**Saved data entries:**
┄┄┄┄┄┄

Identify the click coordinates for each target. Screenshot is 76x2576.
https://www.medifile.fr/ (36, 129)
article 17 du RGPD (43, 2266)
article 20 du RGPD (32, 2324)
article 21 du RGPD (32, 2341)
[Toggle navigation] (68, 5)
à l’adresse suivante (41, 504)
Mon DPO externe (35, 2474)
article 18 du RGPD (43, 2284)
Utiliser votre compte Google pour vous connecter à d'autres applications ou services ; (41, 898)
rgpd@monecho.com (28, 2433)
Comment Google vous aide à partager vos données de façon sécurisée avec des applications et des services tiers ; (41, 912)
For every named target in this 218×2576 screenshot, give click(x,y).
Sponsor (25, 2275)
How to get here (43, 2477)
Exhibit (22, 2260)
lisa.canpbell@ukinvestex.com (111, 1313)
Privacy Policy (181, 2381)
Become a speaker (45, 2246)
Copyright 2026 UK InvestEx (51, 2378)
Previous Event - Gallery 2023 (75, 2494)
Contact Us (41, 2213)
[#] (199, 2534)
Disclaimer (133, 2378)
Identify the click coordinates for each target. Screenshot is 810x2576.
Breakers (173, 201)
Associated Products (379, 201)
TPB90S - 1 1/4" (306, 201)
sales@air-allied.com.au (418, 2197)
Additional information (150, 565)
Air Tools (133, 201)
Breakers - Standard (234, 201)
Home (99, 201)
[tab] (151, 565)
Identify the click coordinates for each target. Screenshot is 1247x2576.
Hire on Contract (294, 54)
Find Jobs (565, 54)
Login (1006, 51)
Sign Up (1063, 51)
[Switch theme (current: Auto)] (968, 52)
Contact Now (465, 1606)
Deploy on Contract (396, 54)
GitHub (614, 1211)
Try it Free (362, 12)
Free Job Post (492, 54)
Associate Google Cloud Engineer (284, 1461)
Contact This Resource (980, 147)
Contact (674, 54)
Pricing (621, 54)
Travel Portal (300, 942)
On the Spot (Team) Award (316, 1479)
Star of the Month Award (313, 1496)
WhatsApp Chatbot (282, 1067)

┄┄┄┄┄┄

**TASK INSTRUCTIONS:** The word is "Google". Copy every line above where it appears.

**ANSWER:**
Utiliser votre compte Google pour vous connecter à d'autres applications ou services ; (41, 898)
Comment Google vous aide à partager vos données de façon sécurisée avec des applications et des services tiers ; (41, 912)
Associate Google Cloud Engineer (284, 1461)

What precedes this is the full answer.